* TAREFA PROPOSTA A *
Apresente como tabela Markdown, com as colunas "n" e "Linha", os registros desde o início até a linha que contém "(x=1007, y=268)", incluindo as duas extremidades. Omita as linhas em branco.

* SEÇÃO DE TEXTO *
Eu posso estar errado - Edição Nº21
A lógica irracional do apressado
A lógica militar em relação ao tempo
Na Aeronáutica, horário era sempre um problema. A falta de tempo, mais especificamente, era sempre um problema. Nas escolas de formação militar existe esse pensamento recorrente que relaciona tempo curto com disciplina e hierarquia. Ao que tudo indica, o comando militar parece acreditar que ao colocar os praças especiais - militares em formação - sob uma rotina rígida e com intervalos curtos, com pouca margem para qualquer tipo de descanso, esses militares serão bons profissionais. Estarão preparados para todas as adversidades. Saberão gerenciar o tempo, utilizar recursos escassos, administrar até os períodos mais sombrios.

* TAREFA PROPOSTA B *
Dê continuidade ao texto sobre a lógica militar em relação ao tempo a partir do ponto em que ele termina.

Linhas de dados
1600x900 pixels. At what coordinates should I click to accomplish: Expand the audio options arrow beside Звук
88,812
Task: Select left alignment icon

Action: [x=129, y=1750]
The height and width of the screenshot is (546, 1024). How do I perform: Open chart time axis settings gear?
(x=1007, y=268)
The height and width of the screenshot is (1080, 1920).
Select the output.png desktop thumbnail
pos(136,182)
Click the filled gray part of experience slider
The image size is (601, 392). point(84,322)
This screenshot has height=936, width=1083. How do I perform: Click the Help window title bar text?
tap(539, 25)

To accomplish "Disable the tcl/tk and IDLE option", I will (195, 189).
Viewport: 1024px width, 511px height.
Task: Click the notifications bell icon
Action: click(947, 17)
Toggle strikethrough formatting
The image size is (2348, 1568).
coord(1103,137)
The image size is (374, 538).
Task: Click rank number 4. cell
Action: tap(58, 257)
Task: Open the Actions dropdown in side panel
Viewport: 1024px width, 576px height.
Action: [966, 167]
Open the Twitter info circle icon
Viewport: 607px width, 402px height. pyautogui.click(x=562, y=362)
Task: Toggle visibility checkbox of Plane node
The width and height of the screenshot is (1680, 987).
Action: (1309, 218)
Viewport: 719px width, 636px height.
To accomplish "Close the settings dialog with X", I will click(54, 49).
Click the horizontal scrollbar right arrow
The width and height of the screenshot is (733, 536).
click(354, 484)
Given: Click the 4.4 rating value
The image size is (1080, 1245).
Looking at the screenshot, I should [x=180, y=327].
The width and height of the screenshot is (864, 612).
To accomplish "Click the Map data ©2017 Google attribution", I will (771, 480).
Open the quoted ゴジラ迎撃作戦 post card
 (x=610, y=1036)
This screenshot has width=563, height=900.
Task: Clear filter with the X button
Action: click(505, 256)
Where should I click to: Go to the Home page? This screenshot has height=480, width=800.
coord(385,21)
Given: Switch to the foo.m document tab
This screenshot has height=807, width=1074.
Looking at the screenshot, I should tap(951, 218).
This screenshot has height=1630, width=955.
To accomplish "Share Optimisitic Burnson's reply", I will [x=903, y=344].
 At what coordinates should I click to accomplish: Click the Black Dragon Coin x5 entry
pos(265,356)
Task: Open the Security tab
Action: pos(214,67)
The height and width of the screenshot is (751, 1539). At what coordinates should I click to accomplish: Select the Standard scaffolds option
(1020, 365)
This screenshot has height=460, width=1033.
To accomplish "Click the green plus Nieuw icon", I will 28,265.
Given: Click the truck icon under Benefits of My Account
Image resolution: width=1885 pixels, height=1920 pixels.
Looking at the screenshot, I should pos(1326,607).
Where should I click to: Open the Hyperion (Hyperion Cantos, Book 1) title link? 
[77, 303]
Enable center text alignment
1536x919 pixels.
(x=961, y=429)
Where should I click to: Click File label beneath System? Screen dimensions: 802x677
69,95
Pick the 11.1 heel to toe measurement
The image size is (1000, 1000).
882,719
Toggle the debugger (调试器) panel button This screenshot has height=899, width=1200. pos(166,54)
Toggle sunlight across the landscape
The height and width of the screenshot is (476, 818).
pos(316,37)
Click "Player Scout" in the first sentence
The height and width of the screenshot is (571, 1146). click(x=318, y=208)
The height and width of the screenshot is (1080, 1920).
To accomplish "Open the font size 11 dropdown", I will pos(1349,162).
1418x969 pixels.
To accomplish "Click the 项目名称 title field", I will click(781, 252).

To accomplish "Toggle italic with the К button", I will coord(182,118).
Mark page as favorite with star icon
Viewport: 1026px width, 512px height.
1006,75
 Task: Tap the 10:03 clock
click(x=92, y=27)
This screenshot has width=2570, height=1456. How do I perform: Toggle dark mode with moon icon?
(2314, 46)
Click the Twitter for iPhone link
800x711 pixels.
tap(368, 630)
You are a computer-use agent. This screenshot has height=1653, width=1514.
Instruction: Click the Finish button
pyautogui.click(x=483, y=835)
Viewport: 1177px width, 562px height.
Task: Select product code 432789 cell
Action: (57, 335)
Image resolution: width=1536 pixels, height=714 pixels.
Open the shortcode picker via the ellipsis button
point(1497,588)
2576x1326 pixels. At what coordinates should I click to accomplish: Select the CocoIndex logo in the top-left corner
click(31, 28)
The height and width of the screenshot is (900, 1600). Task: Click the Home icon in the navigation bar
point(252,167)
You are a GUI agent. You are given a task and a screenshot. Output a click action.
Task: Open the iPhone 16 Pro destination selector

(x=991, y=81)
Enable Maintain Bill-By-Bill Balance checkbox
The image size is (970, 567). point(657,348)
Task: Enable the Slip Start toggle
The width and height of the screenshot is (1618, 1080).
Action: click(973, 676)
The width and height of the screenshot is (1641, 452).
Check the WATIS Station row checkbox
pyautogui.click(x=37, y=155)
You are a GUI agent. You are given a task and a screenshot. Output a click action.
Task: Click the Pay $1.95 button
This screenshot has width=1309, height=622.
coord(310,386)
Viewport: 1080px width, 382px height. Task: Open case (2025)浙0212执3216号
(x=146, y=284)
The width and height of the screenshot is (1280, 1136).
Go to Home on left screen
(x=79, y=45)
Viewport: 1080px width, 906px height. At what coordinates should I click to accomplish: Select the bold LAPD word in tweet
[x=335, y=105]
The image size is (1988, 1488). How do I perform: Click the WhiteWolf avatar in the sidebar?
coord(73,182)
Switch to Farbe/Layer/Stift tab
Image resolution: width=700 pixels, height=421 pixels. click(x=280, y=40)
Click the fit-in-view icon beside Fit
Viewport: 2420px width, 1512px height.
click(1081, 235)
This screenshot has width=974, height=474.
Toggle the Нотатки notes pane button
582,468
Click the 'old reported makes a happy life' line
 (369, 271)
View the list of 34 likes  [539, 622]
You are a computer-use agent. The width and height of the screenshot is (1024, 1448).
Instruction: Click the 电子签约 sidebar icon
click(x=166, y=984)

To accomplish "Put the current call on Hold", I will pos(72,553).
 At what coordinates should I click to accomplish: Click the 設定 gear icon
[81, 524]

* RESULTADO FINAL A *
| n | Linha |
|---|---|
| 1 | 1600x900 pixels. At what coordinates should I click to accomplish: Expand the audio options arrow beside Звук |
| 2 | 88,812 |
| 3 | Task: Select left alignment icon |
| 4 | Action: [x=129, y=1750] |
| 5 | The height and width of the screenshot is (546, 1024). How do I perform: Open chart time axis settings gear? |
| 6 | (x=1007, y=268) |

* RESULTADO FINAL B *
Talvez em virtude dessa linha de raciocínio, na EPCAR, que eu frequentei de 2012 a 2014, os horários eram bastante desagradáveis. Principalmente pela manhã. A alvorada era anunciada pela corneta às seis horas, e a partir desse momento ninguém podia estar deitado na cama, no sentido de que aqueles que estivessem deitados na cama após as seis seriam punidos (vez ou outra um oficial de permanência abria a porta do alojamento assim que o corneteiro dava o primeiro sopro no seu instrumento de tortura, gritando QUEM TÁ DEITADO FICA DEITADO, QUE EU VOU ANOTAR, e essa anotação virava, mais tarde, uns dias de prisão no final de semana).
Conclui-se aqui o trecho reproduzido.